Hematite is a lovely metallic gray.  As it is a high-grade iron ore, it is heavy, and sometimes slightly magnetic.  The majority of hematite on the market today is synthetic, so it is relatively inexpensive and is available in a variety of shapes (stars, moons, circles).

Howlite is a nice white stone with grey veining.  It is inexpensive and rather soft.  It is commonly dyed to imitate turquoise or occasionally malachite or lapis.  It is sometimes sold as "white turquoise" (there is no such thing).

Iolite is a deep blue stone that in the finer grades can resemble sapphire.  I usually use the slightly less expensive forms, which are not always transparent.  The blue is a dark, denim type blue.

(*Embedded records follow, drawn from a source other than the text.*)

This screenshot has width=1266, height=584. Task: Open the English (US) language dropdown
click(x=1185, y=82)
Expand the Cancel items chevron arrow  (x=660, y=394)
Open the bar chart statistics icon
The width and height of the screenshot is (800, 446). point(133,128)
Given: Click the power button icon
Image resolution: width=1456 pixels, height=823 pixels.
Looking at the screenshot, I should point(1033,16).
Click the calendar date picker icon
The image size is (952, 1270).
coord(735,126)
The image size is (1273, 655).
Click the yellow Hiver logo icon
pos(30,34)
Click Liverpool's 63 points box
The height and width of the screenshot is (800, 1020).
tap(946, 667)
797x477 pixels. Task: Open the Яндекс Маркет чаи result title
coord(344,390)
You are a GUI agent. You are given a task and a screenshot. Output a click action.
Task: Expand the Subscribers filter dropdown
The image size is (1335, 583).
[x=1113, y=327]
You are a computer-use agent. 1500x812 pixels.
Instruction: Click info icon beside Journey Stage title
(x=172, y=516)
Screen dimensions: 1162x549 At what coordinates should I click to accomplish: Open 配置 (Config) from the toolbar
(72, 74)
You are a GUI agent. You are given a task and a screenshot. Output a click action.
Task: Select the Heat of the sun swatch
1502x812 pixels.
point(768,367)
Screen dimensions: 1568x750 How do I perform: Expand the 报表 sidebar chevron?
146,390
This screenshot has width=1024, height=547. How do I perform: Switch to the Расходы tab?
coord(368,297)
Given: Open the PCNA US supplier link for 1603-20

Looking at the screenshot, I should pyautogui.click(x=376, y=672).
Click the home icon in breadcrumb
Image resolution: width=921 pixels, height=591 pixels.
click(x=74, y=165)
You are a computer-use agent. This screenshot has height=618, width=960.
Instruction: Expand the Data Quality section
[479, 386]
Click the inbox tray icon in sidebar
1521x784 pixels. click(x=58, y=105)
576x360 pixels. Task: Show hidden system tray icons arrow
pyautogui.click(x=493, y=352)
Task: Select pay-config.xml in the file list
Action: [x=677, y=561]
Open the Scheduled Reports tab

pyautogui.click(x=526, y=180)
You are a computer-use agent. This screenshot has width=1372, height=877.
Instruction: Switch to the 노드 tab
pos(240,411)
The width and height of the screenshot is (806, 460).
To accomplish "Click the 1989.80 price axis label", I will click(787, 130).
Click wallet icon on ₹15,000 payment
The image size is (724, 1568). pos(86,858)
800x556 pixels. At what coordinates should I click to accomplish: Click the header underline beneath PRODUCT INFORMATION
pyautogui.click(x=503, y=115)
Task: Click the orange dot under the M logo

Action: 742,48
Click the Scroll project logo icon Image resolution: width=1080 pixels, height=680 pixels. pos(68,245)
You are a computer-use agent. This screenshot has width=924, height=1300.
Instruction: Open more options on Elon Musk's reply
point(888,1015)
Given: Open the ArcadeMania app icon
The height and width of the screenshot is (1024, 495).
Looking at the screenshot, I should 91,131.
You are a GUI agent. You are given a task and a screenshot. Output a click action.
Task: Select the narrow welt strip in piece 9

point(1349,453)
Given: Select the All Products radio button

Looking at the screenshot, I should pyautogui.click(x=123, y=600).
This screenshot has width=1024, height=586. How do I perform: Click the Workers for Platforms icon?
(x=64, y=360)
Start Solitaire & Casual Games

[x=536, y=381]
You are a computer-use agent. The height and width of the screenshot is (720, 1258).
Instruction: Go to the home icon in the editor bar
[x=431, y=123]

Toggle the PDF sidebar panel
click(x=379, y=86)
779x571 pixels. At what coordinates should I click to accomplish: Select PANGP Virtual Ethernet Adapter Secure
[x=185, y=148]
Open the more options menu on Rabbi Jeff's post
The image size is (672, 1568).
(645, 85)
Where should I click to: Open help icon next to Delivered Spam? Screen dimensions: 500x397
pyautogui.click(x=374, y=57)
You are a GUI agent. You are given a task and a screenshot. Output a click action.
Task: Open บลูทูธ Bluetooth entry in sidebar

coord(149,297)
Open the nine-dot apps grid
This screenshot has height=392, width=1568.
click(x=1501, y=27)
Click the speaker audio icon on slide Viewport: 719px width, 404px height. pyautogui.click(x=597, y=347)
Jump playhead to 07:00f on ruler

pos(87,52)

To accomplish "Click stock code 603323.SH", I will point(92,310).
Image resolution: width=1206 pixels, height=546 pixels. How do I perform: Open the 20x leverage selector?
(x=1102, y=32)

Good green jade, hand-knotted on silk, with vintage Japanese "flower" beads and gold-filled spacers. About 22 inches long, gold-filled pearl clasp. $65. SOLD.
Jade is very popular in the Orient, and good jade is fairly rare in the US.  The characteristic color of jade is a dark green, though jadeite also comes in white, lavender (rare), yellow, red-brown, and black.  Jade is a very durable stone and wears well.

 

Necklace of octagonal jet beads, strung on silk and hand knotted.  About 20 inches long, sterling silver toggle clasp   $65. SOLD.
Jet, another of the organic "stones", is similar to a  fossilized coal.  It was very popular during Victorian times for mourning jewelry, but is hard to find now.  It is a nice lustrous black, light in weight, and somewhat soft.  I occasionally find some from Russia.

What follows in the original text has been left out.